## [Exercise objective]
Starting with the line containing "The width and height of the screenshot is (1024, 951)." and going on through the line containing "Task: Click Report/Block this Person link", return the lines of the data below exactly, and only those.

++++

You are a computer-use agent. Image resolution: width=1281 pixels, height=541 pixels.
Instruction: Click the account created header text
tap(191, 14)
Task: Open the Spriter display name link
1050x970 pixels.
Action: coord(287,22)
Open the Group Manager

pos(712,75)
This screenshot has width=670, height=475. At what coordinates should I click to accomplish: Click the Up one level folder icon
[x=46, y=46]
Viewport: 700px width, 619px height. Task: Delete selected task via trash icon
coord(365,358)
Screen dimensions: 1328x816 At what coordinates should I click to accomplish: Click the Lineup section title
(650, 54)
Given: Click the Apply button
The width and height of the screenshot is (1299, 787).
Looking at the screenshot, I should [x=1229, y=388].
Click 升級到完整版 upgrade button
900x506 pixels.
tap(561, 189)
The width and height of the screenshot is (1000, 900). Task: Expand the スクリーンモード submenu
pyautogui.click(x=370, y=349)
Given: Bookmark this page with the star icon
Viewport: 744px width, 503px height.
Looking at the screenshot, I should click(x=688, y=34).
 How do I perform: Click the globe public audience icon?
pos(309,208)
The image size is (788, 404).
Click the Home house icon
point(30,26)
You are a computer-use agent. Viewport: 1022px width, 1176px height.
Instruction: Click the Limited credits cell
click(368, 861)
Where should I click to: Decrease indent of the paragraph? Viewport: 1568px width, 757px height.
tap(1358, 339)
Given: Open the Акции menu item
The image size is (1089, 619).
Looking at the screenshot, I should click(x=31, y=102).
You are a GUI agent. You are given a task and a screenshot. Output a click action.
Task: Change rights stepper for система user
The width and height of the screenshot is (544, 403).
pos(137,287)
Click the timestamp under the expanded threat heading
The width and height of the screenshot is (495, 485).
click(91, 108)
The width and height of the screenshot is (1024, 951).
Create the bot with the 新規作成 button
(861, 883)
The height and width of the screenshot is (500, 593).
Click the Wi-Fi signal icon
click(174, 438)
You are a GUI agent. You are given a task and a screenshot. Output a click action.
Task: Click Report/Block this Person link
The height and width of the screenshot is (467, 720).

++++

## [Exercise answer]
The width and height of the screenshot is (1024, 951).
Create the bot with the 新規作成 button
(861, 883)
The height and width of the screenshot is (500, 593).
Click the Wi-Fi signal icon
click(174, 438)
You are a GUI agent. You are given a task and a screenshot. Output a click action.
Task: Click Report/Block this Person link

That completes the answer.